Hana singles chronology
| "Drop" (2025) | "Rose" (2025) | "Burning Flower" (2025) |

Music video
- "Rose" on YouTube

= Rose (Hana song) =

2025 single by Hana

"Rose" is the major label debut single recorded by Japanese girl group Hana, released on April 23, 2025, via No Label Music and Mastersix Foundation. It was originally released digitally on April 2, 2025, as a promotional single. The maxi-single release includes "Drop", Hana's pre-debut single, alongside "Tiger", both serving as B-sides.

== Background ==
Hana is a girl group formed following the audition program No No Girls, which was launched by Chanmina serving as their executive producer while being managed under Sky-Hi's BMSG talent agency. Auditions for a girl group produced by Chanmina was announced on November 4, 2023. Applications later closed on January 31, 2024. On October 4, the first episode was released via YouTube, with 30 candidates selected out of 7,000 that applied. The final round of the audition was held on January 12, 2025. The seven finalists were Chika, Naoko, Jisoo, Yuri, Momoka, Koharu, and Mahina. The seven finalists were selected to be members of the girl group called Hana. The group released their pre-debut single "Drop", which they originally performed during the final round of the audition. The single was later released digitally on January 31, 2025. The group later signed with Chanmina's No Label Music alongside Sony Music Japan's Mastersix Foundation label.

== Release ==
On April 2, 2025, Hana digitally released their major label debut single "Rose". On March 5, a physical release of "Rose" was announced. Three variants of the maxi single were revealed, a regular edition, limited edition type A and limited edition type B. All variants include two B-side tracks, "Drop" and "Tiger". The type A edition includes a bonus Blu-ray of the "Rose" music video and a live performance video while the type B edition's bonus Blu-ray consists of the "Rose" music video and a behind the scenes of the music video.

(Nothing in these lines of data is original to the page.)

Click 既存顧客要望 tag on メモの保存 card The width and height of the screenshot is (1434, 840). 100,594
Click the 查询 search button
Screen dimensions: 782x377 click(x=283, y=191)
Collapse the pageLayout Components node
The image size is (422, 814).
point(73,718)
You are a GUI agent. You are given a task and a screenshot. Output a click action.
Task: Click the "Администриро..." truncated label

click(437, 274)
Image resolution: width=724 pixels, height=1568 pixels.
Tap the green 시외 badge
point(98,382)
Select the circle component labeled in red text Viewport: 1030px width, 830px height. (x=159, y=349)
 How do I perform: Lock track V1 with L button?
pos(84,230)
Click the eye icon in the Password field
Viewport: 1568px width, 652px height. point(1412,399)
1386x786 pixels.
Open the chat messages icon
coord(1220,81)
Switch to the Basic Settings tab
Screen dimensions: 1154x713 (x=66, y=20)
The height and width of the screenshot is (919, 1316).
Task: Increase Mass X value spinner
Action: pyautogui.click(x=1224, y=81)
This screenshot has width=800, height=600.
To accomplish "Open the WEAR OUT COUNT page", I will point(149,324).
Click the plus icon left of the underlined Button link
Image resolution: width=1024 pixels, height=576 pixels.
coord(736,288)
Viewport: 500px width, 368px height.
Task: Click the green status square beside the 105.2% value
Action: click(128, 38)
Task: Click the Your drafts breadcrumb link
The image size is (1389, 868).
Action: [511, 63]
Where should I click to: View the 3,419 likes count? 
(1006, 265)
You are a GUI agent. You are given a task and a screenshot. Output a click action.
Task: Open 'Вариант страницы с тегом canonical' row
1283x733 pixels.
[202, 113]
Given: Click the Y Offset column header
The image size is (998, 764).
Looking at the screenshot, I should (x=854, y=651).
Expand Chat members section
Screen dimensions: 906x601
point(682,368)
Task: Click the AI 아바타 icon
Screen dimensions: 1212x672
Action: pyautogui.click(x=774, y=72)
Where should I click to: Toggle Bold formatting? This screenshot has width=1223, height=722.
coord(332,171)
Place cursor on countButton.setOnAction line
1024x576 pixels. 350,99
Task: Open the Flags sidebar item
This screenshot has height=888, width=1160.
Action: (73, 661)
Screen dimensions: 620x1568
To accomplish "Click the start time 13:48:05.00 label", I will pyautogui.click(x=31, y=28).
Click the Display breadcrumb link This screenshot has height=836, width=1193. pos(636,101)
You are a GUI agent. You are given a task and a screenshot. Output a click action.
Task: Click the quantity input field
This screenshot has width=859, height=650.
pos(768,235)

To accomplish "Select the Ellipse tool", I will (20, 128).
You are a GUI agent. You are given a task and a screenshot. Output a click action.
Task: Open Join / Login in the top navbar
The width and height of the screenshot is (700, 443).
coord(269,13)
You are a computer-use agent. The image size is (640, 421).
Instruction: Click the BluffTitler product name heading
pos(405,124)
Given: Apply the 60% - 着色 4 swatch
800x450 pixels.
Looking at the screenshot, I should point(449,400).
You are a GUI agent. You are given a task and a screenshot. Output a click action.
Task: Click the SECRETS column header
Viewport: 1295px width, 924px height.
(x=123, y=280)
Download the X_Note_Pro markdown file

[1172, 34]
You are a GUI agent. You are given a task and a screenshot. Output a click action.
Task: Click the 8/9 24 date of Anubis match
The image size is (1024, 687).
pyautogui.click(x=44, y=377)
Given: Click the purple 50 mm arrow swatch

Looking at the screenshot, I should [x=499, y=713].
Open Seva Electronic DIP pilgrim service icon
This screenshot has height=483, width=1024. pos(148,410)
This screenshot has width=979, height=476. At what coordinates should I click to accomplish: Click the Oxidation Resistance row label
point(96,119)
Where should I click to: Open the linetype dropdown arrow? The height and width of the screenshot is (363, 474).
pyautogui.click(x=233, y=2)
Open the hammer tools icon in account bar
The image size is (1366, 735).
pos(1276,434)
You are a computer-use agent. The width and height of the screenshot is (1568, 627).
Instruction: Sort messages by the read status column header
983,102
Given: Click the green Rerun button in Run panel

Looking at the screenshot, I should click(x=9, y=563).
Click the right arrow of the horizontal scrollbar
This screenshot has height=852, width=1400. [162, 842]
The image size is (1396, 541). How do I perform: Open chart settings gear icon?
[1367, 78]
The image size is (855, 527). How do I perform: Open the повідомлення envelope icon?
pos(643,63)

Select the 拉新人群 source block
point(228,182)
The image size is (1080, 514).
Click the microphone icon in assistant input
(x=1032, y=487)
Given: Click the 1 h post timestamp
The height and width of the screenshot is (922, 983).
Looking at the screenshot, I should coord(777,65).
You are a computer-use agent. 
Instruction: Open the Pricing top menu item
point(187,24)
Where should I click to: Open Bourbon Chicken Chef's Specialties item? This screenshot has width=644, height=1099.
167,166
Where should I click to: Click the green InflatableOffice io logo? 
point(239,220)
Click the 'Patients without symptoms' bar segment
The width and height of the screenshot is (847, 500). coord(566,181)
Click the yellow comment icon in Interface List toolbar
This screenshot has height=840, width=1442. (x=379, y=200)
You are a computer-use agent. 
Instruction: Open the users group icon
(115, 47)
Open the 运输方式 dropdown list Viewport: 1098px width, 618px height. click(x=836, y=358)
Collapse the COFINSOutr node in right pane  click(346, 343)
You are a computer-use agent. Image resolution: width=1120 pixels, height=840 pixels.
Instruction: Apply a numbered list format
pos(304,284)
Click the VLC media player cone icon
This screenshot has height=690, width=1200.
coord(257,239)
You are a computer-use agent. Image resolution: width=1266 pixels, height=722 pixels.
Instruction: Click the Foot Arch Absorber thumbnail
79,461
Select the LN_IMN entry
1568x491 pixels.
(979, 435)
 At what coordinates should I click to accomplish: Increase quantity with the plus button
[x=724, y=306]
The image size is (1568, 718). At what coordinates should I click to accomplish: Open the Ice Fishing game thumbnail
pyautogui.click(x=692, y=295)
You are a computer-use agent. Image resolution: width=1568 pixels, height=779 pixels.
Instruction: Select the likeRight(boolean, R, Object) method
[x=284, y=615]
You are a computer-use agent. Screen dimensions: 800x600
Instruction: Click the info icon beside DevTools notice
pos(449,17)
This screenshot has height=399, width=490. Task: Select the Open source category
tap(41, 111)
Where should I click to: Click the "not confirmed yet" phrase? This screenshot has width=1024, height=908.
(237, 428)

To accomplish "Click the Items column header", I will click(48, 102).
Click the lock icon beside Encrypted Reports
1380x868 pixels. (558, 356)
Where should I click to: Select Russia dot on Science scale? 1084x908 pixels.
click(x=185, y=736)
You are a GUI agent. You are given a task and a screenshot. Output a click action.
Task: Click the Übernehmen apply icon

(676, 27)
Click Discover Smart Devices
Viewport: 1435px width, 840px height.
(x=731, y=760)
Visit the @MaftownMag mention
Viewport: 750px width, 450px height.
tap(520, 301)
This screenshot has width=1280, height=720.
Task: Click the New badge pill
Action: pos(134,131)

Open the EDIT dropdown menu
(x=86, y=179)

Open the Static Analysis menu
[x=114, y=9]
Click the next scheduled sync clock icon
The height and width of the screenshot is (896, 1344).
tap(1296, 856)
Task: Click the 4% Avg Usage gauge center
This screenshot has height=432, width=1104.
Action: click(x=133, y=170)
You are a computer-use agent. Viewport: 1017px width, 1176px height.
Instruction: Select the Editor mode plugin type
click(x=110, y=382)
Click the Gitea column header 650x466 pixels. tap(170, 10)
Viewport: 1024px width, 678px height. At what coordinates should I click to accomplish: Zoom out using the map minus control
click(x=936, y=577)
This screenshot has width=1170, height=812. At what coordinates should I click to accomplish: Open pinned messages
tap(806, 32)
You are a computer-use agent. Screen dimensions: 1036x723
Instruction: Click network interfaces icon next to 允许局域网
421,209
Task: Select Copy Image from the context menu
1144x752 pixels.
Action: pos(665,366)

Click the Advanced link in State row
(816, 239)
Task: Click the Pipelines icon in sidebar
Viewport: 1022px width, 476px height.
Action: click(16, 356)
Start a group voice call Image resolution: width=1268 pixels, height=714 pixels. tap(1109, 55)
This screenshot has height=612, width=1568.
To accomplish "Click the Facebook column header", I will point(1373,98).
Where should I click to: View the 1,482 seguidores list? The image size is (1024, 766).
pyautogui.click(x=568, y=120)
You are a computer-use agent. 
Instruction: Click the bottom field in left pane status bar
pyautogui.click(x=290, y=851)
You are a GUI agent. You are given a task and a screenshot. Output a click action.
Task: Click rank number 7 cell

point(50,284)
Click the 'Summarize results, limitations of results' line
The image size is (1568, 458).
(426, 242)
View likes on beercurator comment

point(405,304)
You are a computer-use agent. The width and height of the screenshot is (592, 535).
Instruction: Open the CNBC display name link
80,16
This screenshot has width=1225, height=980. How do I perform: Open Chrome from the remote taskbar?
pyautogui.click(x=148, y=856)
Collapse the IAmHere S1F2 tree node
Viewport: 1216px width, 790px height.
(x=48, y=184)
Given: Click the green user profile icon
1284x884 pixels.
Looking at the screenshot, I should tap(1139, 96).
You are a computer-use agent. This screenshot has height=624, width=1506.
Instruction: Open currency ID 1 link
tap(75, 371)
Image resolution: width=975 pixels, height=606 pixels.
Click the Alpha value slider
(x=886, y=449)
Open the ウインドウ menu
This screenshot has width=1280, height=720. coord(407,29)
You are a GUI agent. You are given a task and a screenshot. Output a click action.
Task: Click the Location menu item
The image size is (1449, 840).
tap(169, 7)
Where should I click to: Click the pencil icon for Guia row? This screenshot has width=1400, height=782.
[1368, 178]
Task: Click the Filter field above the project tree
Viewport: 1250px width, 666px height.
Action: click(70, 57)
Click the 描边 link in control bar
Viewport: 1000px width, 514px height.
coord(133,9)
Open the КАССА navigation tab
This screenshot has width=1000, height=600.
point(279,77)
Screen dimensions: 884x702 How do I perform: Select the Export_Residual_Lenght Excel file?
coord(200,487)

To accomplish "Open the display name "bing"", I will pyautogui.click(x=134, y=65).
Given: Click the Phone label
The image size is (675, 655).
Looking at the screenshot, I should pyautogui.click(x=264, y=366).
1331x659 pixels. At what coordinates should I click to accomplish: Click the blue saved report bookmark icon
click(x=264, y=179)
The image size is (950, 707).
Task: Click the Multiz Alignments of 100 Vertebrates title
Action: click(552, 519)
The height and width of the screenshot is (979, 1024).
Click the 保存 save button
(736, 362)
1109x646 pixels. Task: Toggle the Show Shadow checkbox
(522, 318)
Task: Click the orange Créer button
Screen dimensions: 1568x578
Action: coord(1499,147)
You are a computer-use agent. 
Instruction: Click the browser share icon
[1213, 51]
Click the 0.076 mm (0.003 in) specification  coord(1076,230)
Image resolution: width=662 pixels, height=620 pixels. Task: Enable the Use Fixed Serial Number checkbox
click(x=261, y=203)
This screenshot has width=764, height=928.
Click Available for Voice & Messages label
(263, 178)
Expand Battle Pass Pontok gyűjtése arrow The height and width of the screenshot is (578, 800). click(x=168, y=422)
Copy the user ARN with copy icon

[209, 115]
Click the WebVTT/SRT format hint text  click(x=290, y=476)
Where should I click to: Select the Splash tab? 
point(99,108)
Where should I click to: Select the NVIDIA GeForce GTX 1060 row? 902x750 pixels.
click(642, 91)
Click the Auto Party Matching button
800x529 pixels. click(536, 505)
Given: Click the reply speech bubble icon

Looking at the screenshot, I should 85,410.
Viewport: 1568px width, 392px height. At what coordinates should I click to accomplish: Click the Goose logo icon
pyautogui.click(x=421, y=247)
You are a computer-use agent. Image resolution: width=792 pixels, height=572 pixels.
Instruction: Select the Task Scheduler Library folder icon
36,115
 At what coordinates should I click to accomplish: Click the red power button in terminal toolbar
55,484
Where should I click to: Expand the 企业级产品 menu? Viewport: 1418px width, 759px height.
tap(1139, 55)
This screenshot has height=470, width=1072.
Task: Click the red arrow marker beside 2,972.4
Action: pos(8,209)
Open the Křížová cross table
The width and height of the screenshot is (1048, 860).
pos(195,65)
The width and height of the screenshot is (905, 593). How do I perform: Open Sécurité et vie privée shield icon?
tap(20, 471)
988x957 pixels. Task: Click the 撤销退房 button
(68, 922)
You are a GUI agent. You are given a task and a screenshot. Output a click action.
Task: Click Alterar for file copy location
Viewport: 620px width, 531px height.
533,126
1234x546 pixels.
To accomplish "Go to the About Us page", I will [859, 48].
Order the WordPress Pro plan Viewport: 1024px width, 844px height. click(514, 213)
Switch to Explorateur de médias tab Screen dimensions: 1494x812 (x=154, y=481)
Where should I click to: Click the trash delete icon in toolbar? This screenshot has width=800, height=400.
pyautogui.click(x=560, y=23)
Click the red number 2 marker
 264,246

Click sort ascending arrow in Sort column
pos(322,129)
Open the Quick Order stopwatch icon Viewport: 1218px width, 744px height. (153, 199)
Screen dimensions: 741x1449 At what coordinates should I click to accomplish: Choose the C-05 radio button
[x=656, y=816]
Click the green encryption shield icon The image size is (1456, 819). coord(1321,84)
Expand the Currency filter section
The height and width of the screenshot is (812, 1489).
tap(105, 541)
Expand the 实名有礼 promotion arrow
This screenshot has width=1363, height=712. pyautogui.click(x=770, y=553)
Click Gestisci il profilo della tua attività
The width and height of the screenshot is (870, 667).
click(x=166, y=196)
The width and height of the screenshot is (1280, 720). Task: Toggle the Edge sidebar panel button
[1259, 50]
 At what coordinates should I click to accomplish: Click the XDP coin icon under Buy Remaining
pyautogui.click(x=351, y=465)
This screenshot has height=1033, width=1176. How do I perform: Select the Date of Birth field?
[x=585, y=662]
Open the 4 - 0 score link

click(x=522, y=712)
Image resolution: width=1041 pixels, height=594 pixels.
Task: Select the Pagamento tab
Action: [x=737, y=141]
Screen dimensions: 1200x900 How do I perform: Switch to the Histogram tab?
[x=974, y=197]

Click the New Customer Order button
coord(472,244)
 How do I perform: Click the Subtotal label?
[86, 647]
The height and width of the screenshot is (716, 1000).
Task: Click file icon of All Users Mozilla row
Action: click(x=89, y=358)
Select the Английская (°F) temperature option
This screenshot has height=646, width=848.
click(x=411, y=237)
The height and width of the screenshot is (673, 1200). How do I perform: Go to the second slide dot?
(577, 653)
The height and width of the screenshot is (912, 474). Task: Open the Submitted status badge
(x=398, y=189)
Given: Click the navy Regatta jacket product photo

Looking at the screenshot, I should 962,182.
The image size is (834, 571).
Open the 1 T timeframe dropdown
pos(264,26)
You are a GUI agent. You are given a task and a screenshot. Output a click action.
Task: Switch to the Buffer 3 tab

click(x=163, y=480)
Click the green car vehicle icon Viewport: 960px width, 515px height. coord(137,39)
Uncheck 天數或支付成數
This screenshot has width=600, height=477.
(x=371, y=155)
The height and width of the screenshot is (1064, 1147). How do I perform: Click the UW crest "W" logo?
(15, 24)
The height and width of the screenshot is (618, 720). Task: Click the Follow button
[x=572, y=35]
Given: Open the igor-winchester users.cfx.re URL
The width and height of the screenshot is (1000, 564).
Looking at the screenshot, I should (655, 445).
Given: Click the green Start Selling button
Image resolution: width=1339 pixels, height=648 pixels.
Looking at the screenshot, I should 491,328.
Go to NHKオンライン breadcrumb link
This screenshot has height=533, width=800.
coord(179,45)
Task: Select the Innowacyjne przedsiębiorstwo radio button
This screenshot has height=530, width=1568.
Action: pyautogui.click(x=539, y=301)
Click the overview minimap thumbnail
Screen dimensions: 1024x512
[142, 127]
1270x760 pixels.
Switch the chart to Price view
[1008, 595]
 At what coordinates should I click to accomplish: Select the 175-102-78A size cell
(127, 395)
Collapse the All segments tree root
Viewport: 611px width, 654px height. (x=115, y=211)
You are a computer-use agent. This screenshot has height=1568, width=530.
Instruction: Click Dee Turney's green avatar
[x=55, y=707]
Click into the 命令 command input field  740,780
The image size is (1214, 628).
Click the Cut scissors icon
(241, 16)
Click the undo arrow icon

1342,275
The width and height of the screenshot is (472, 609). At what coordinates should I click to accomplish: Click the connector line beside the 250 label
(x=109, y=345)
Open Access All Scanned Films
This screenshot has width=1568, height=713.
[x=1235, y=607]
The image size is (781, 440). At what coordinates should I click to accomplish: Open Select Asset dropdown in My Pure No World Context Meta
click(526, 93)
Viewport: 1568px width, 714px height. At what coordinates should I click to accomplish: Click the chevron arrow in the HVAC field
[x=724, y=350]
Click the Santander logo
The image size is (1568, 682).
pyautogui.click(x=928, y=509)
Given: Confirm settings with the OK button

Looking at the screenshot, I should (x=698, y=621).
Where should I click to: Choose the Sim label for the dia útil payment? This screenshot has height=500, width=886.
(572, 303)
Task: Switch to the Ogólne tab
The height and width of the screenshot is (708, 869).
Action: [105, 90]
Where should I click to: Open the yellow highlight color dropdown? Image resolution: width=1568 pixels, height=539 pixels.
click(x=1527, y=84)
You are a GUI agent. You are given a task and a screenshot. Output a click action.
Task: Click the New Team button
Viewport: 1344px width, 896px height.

== Commercial performance ==
"Rose" debuted at number one on the Billboard Japan Hot 100 for the week of April 9, 2025, with 9,595 points. "Rose" received over 12,870 downloads, 8,781,850 streams, and ranked 17 on radio charts compiled by Nielsen and Billboard. The song also debuted at number one on the Billboard Japan Hot Shot Songs sub-chart. On the Oricon charts, "Rose" debuted at number two on the Digital Singles Chart and number one on the Streaming Chart.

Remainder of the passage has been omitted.